Now back to the essay. Having worked from particulars, made connections, and used those connections to make meaning, we can think with Snyder about what it means to recognize our bodies (“our bodies are wild”), to occupy our minds (“language is wild”), and to resolve to be whole. That is, by reading Jonathan and Cloe’s selections we think these thoughts, making meaning and sharing what we discover. Too, we can glimpse Thoreau’s singular insights in the 1860s about our condition (his speaking “for absolute freedom and wildness, as contrasted with a freedom and culture merely civil”), and we can appreciate more deeply the paragraphs that Peyton brings to our attention that conclude William Cronon’s essay:

Thus it is that wilderness serves as the unexamined foundation on which so many of the quasi-religious values of modern environmentalism rest. The critique of modernity that is one of environmentalism’s most important contributions to the moral and political discourse of our time more often than not appeals, explicitly or implicitly, to wilderness as the standard against which to measure the failings of our human world. Wilderness is the natural, unfallen antithesis of an unnatural civilization that has lost its soul. It is a place of freedom in which we can recover the true selves we have lost to the corrupting influences of our artificial lives. Most of all, it is the ultimate landscape of authenticity. Combining the sacred grandeur of the sublime with the primitive simplicity of the frontier, it is the place where we can see the world as it really is, and so know ourselves as we really are—or ought to be. (Paragraph 27)

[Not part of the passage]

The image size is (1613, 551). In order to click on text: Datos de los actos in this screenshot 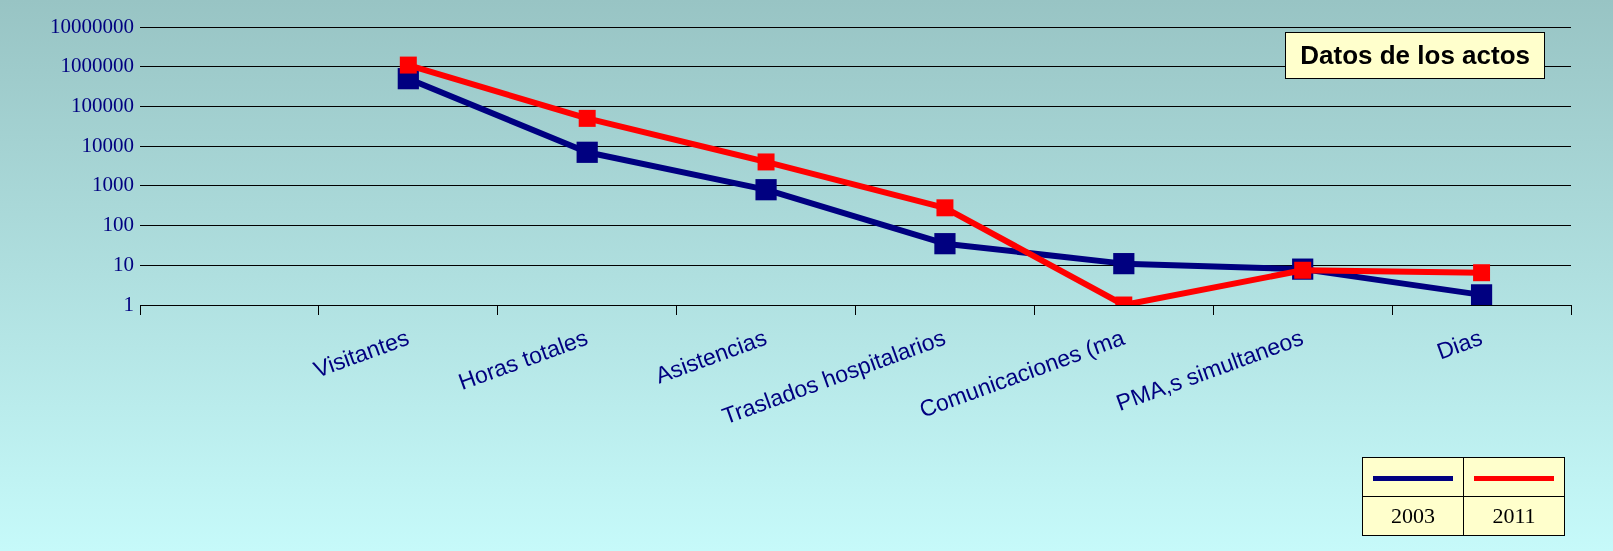, I will do `click(1415, 56)`.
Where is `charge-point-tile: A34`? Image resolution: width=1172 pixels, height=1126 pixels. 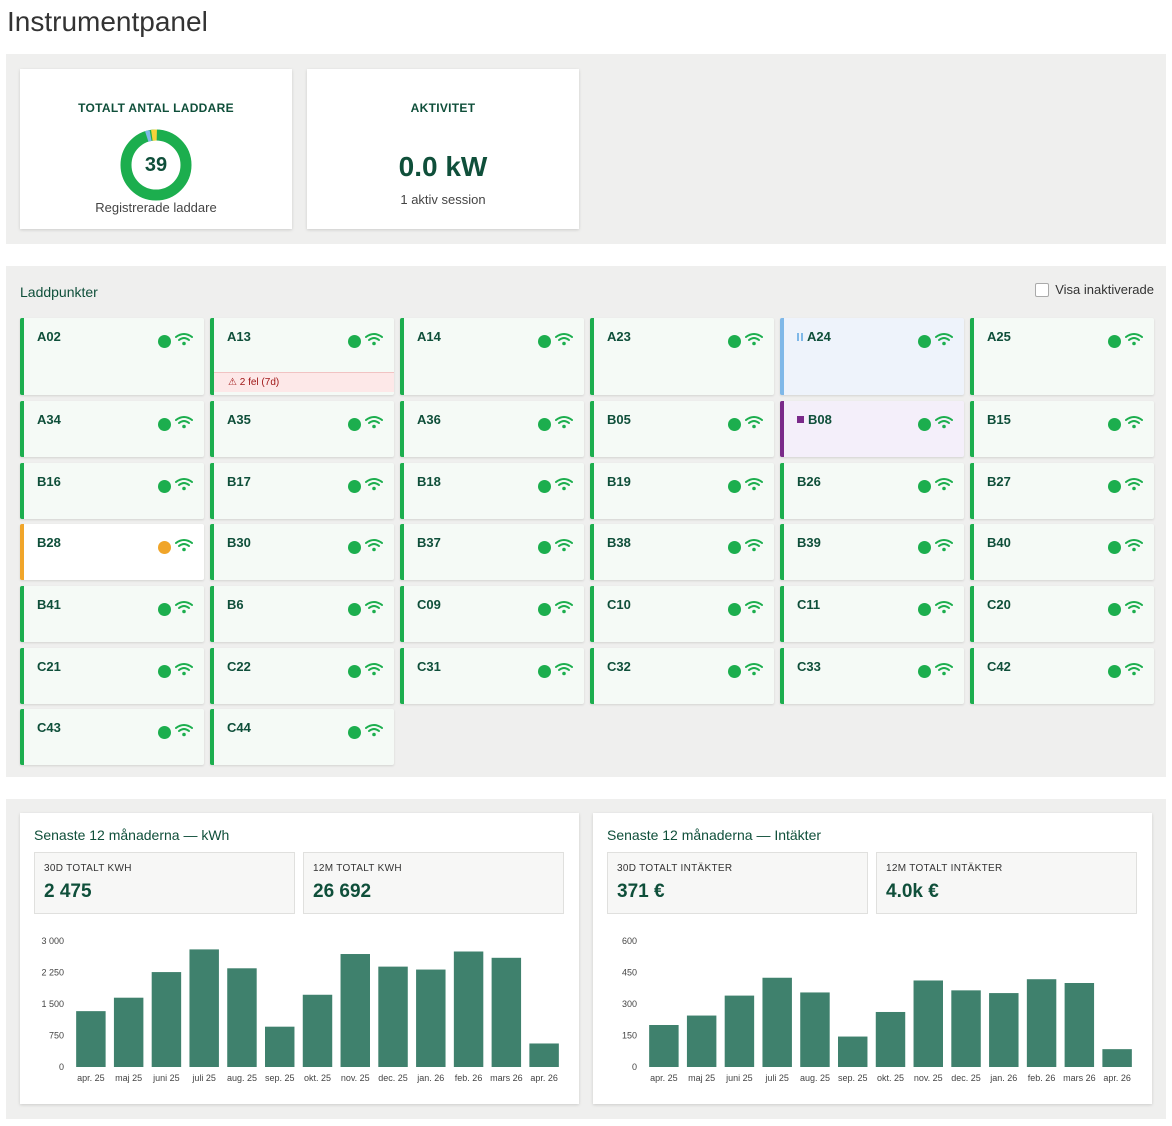
charge-point-tile: A34 is located at coordinates (112, 429).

The task of making a home in nature is what Wendell Berry has called “the forever unfinished lifework of our species.” “The only thing we have to preserve nature with” he writes, “is culture; the only thing we have to preserve wildness with is domesticity.” Calling a place home inevitably means that we will use the nature we find in it, for there can be no escape from manipulating and working and even killing some parts of nature to make our home. But if we acknowledge the autonomy and otherness of the things and creatures around us—an autonomy our culture has taught us to label with the word “wild”—then we will at least think carefully about the uses to which we put them, and even ask if we should use them at all. just so can we still join Thoreau in declaring that “in Wildness is the preservation of the World,” for wildness (as opposed to wilderness) can be found anywhere: in the seemingly tame fields and woodlots of Massachusetts, in the cracks of a Manhattan sidewalk, even in the cells of our own bodies. As Gary Snyder has wisely said, “A person with a clear heart and open mind can experience the wilderness anywhere on earth. It is a quality of one’s own consciousness. The planet is a wild place and always will be.” To think ourselves capable of causing “the end of nature” is an act of great hubris, for it means forgetting the wildness that dwells everywhere within and around us. (Paragraph 53)

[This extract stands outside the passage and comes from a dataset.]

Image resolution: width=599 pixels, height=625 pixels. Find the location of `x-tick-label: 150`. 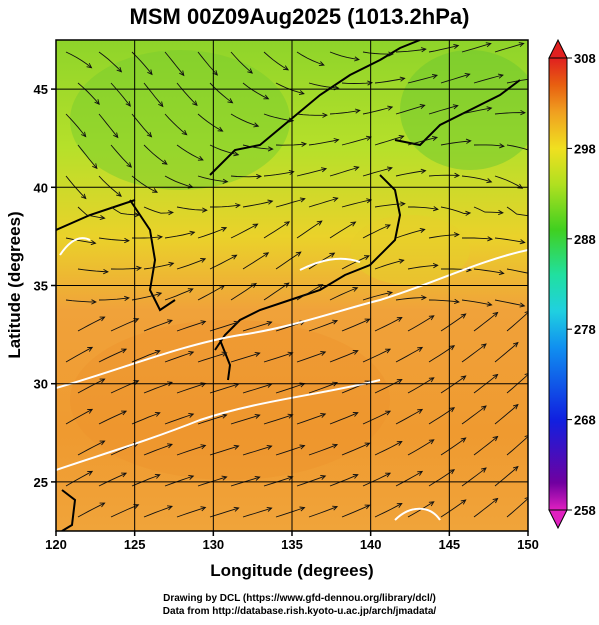

x-tick-label: 150 is located at coordinates (528, 544).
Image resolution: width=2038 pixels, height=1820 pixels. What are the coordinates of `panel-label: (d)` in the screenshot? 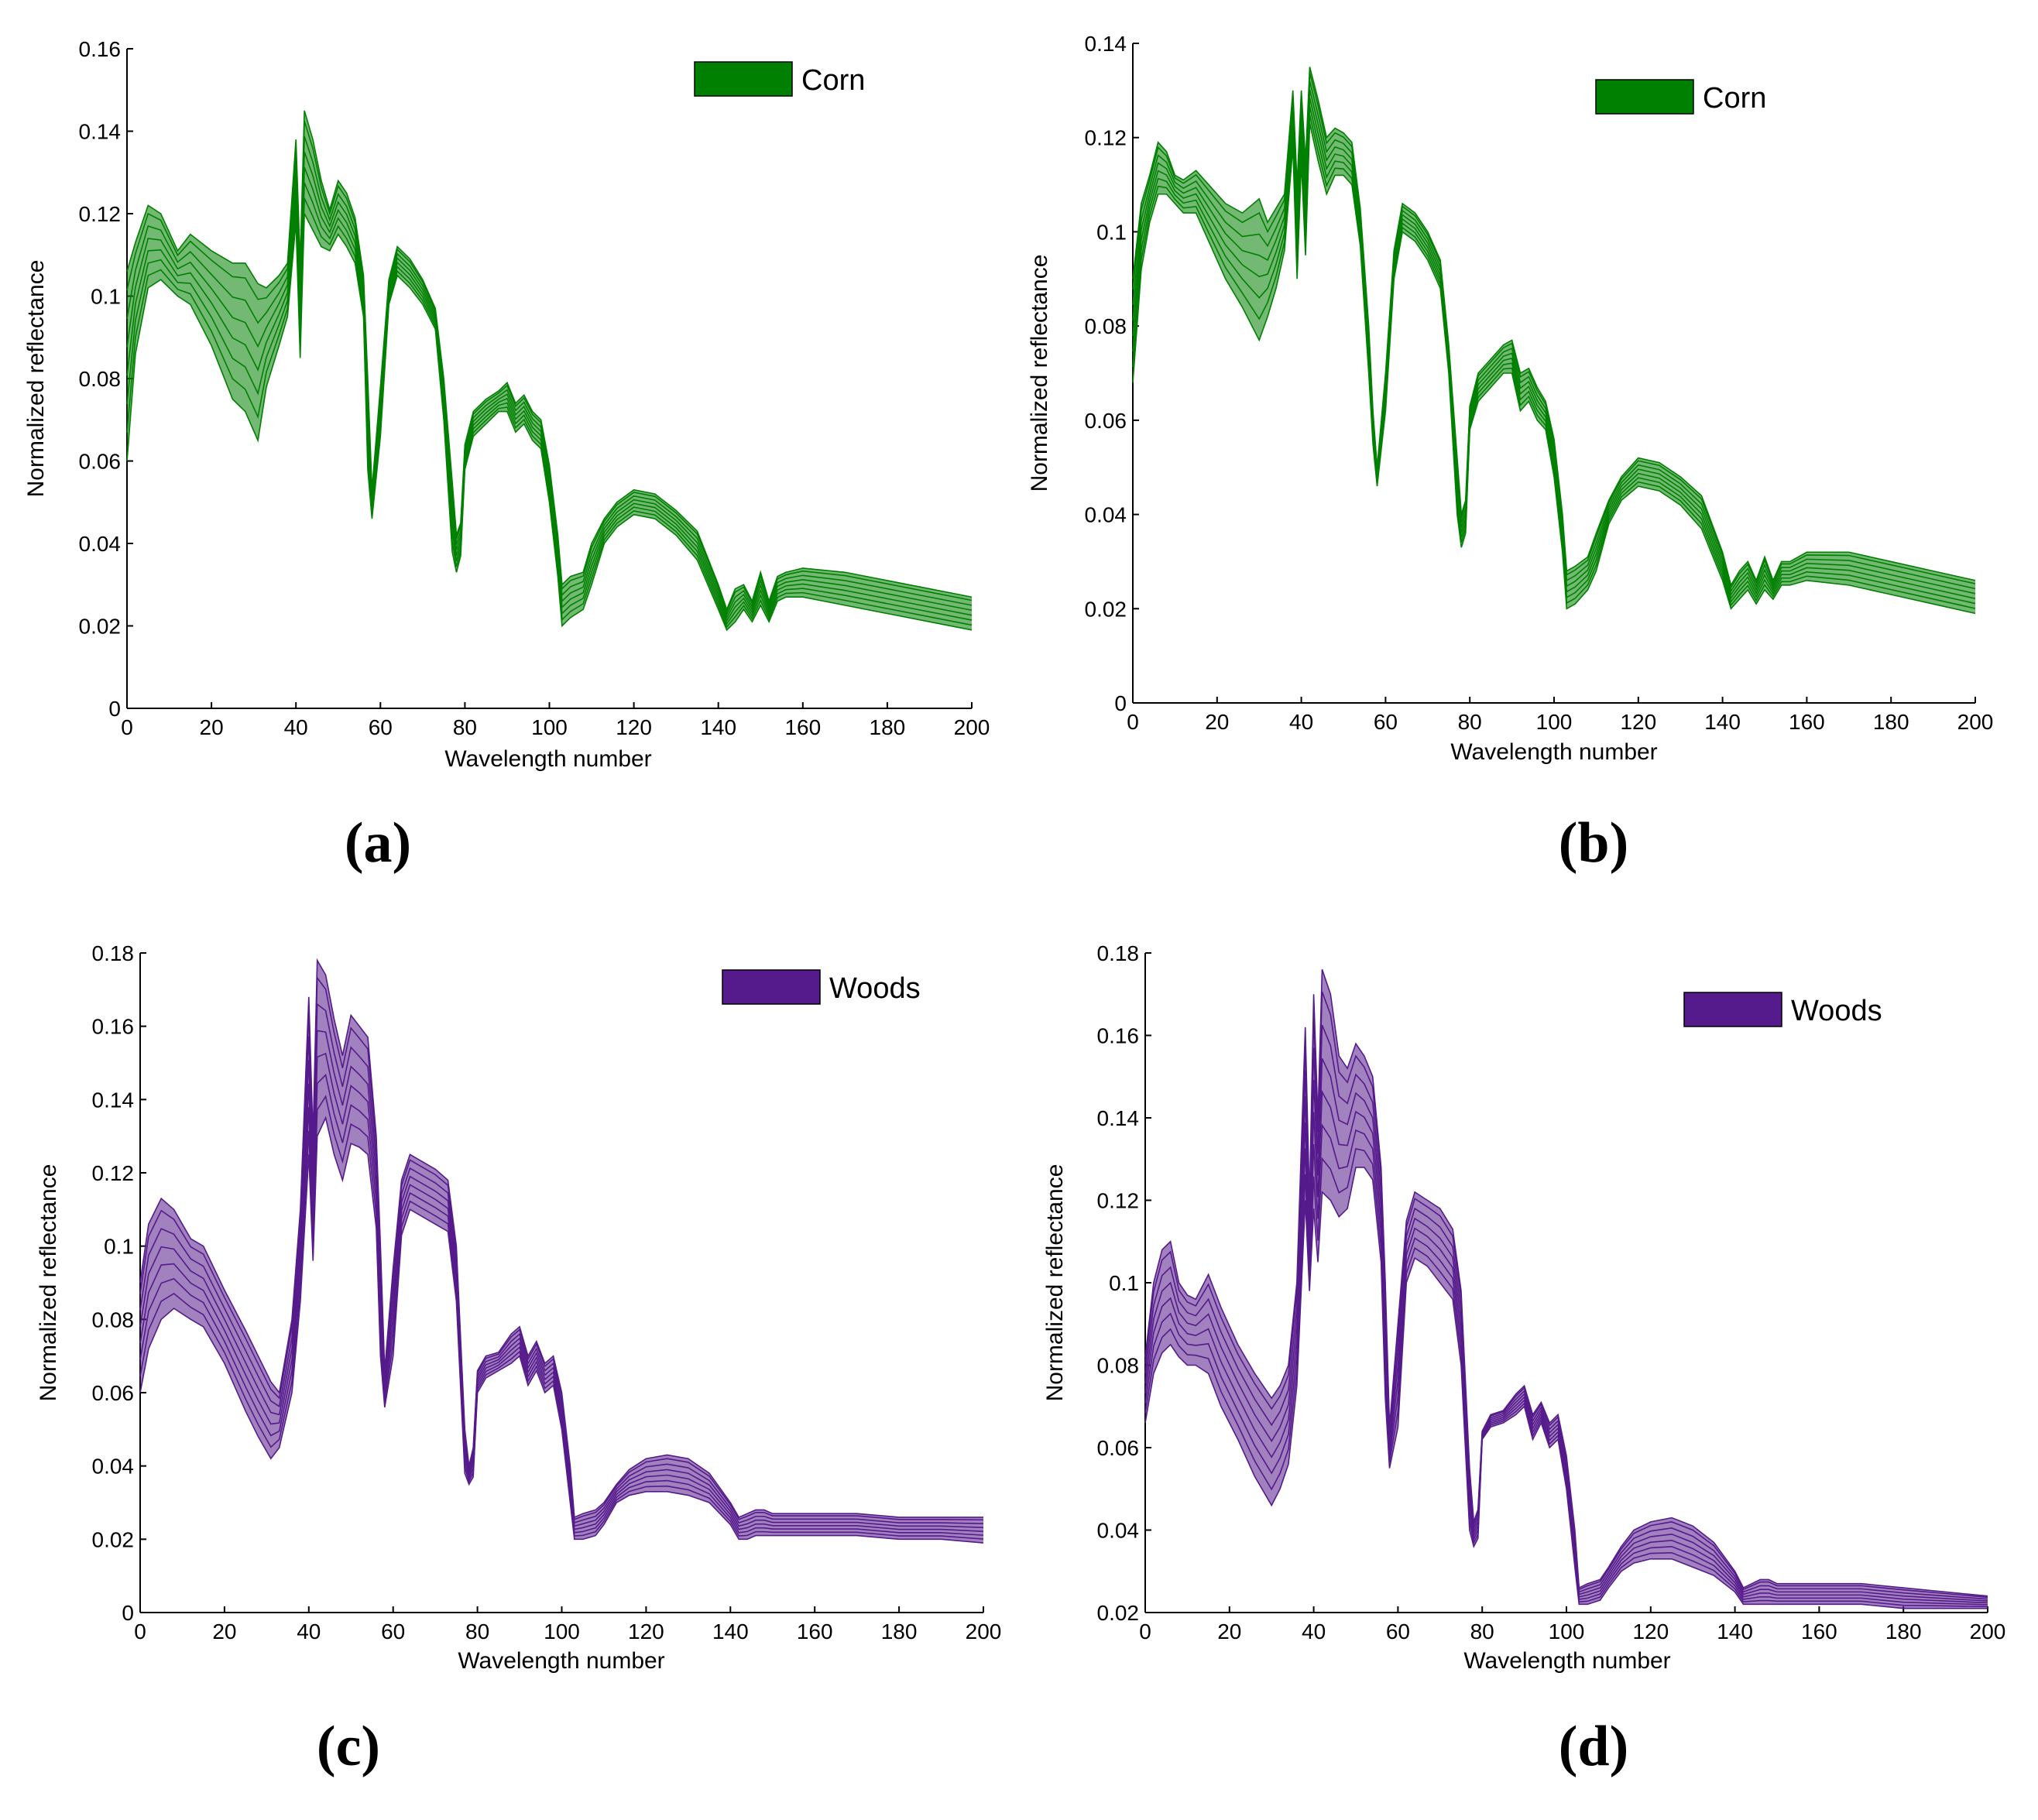 It's located at (1594, 1747).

Henry David Thoreau, Gary Snyder, William Cronon–each in his own way exploring ideas and inviting us to think with them about values that arise when we begin finding out where we actually are in this world. Here is another offering from Snyder, in the 1960s,  the poem “For the Children”:

The rising hills, the slopes,
of statistics
lie before us,
the steep climb
of everything, going up,
up, as we all
go down.

In the next century
or the one beyond that,
they say,
are valleys, pastures,
we can meet there in peace
if we make it.

To climb these coming crests
one word to you, to
you and your children:

stay together
learn the flowers
go light

Those last three lines bring us full circle to the values we first encountered at the opening of the essay.